人の心が近づくことは容易いことではないのに、どうして手離すことはこんなにも容易いのだろう。
この時の私は分かっていなかった。ハルがどれだけ自分の人生に必要な存在だったかということを。

「俺こそごめん、冬香……」
抱き締めるべきだった。あの時の彼を、全力で、死にものぐるいで、抱き締めるべきだった。
そうすれば、彼を失うことはなかったのかもしれない。

大好きなのに、彼が怖かった。
これ以上自分を知られることが怖かった。
自分のことをちゃんと好きでいられたら、こんなことにはきっとならなかった。

勇気がないと、大切な人を失ってしまうんだってことを、私は十五歳の冬に痛いほど体感してしまった。

「それでも俺は、ずっと冬香の味方だから……」
そう言い残して、ハルは私の部屋からそっと静かに出ていった。その後ろ姿は、涙で景色が歪んでよく見えなかった。
心の中は破裂しそうなほどぐちゃぐちゃだった。


その日から、ハルと私が会話をすることはなくなり、ハルは東京のどこかの高校を受け、私の目の前から去ってしまった。
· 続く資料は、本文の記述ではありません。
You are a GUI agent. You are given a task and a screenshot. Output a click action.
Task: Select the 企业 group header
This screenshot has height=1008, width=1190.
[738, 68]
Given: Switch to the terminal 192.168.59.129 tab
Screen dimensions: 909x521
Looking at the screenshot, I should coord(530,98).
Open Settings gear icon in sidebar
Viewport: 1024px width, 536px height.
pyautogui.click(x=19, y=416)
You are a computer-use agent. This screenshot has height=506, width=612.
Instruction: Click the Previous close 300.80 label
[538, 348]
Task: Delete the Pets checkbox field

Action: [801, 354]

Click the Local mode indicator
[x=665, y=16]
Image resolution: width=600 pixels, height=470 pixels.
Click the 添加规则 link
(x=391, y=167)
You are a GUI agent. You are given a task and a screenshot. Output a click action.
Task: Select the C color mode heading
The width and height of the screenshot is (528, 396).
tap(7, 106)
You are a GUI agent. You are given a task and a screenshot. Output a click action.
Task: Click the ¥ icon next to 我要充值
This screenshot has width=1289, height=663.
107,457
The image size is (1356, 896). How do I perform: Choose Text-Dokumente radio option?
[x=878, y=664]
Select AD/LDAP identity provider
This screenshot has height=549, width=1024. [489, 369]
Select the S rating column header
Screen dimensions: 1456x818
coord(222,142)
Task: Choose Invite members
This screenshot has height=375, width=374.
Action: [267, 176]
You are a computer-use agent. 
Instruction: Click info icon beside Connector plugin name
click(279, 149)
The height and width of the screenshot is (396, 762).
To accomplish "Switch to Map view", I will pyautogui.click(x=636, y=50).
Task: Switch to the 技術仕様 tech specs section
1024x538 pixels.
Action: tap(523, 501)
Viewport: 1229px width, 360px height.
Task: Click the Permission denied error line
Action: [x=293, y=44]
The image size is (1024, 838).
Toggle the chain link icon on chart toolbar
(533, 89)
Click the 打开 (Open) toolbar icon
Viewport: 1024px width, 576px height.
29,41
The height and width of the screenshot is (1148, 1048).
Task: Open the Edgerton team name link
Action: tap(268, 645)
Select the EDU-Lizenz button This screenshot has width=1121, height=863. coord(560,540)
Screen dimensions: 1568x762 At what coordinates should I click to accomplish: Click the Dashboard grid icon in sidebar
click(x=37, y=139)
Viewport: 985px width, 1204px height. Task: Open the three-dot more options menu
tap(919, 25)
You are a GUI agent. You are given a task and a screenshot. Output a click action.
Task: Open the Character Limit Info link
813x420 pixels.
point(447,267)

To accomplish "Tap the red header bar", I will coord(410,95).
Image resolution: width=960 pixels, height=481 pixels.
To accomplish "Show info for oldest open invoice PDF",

まるでハルとの毎日は幻だったかのように、煙のように消えてなくなってしまったんだ。

ハル。弱虫でごめん。本当に、ごめんね。

十五歳のハルの心臓を粉々にしてしまったのは、私だ。

……ずっとそう思っていた。
だけど、ハルが私の前から姿を消した理由は、私には知り得ない、もっともっと奥深い所にあったんだ。

私はまだ、ハルの心の表面にすら、触れることができていなかった。私は、そんなことも知らずに、ハルがいない間の数年を淡々と生きていくことになる。